Exercise brief:
Your answer should be the data below, reproduced with nothing changed.
BEGIN Data extracts
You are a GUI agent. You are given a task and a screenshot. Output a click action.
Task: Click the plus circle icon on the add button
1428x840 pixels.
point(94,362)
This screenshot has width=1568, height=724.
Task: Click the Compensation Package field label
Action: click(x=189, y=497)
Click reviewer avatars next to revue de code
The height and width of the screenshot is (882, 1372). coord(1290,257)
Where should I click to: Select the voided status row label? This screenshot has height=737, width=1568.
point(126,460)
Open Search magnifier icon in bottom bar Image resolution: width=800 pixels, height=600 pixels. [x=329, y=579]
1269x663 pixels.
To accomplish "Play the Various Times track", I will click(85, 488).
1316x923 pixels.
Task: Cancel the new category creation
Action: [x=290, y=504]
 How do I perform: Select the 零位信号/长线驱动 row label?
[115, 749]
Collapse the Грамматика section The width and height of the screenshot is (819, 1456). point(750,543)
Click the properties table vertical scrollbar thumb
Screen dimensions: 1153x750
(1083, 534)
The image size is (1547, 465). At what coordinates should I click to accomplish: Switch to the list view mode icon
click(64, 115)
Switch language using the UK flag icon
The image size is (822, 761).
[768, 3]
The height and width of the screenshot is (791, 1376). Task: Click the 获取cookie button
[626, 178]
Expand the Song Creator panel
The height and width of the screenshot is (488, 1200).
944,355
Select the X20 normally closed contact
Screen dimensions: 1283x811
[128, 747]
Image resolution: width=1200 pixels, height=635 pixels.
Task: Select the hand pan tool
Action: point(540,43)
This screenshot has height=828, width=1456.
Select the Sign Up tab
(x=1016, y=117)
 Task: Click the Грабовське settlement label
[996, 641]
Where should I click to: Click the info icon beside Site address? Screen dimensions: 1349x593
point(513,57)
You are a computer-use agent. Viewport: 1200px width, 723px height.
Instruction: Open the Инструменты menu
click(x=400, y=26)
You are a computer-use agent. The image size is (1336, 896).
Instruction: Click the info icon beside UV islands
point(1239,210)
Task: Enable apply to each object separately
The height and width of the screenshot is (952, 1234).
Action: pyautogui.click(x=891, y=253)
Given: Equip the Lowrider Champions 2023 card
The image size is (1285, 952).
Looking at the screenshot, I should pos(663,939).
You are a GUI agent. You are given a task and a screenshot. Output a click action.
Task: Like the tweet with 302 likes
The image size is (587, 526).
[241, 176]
END Data extracts
Solved exercise:
You are a GUI agent. You are given a task and a screenshot. Output a click action.
Task: Click the plus circle icon on the add button
1428x840 pixels.
point(94,362)
This screenshot has width=1568, height=724.
Task: Click the Compensation Package field label
Action: click(x=189, y=497)
Click reviewer avatars next to revue de code
The height and width of the screenshot is (882, 1372). coord(1290,257)
Where should I click to: Select the voided status row label? This screenshot has height=737, width=1568.
point(126,460)
Open Search magnifier icon in bottom bar Image resolution: width=800 pixels, height=600 pixels. [x=329, y=579]
1269x663 pixels.
To accomplish "Play the Various Times track", I will click(85, 488).
1316x923 pixels.
Task: Cancel the new category creation
Action: [x=290, y=504]
 How do I perform: Select the 零位信号/长线驱动 row label?
[115, 749]
Collapse the Грамматика section The width and height of the screenshot is (819, 1456). point(750,543)
Click the properties table vertical scrollbar thumb
Screen dimensions: 1153x750
(1083, 534)
The image size is (1547, 465). At what coordinates should I click to accomplish: Switch to the list view mode icon
click(64, 115)
Switch language using the UK flag icon
The image size is (822, 761).
[768, 3]
The height and width of the screenshot is (791, 1376). Task: Click the 获取cookie button
[626, 178]
Expand the Song Creator panel
The height and width of the screenshot is (488, 1200).
944,355
Select the X20 normally closed contact
Screen dimensions: 1283x811
[128, 747]
Image resolution: width=1200 pixels, height=635 pixels.
Task: Select the hand pan tool
Action: point(540,43)
This screenshot has height=828, width=1456.
Select the Sign Up tab
(x=1016, y=117)
 Task: Click the Грабовське settlement label
[996, 641]
Where should I click to: Click the info icon beside Site address? Screen dimensions: 1349x593
point(513,57)
You are a computer-use agent. Viewport: 1200px width, 723px height.
Instruction: Open the Инструменты menu
click(x=400, y=26)
You are a computer-use agent. The image size is (1336, 896).
Instruction: Click the info icon beside UV islands
point(1239,210)
Task: Enable apply to each object separately
The height and width of the screenshot is (952, 1234).
Action: pyautogui.click(x=891, y=253)
Given: Equip the Lowrider Champions 2023 card
The image size is (1285, 952).
Looking at the screenshot, I should pos(663,939).
You are a GUI agent. You are given a task and a screenshot. Output a click action.
Task: Like the tweet with 302 likes
The image size is (587, 526).
[241, 176]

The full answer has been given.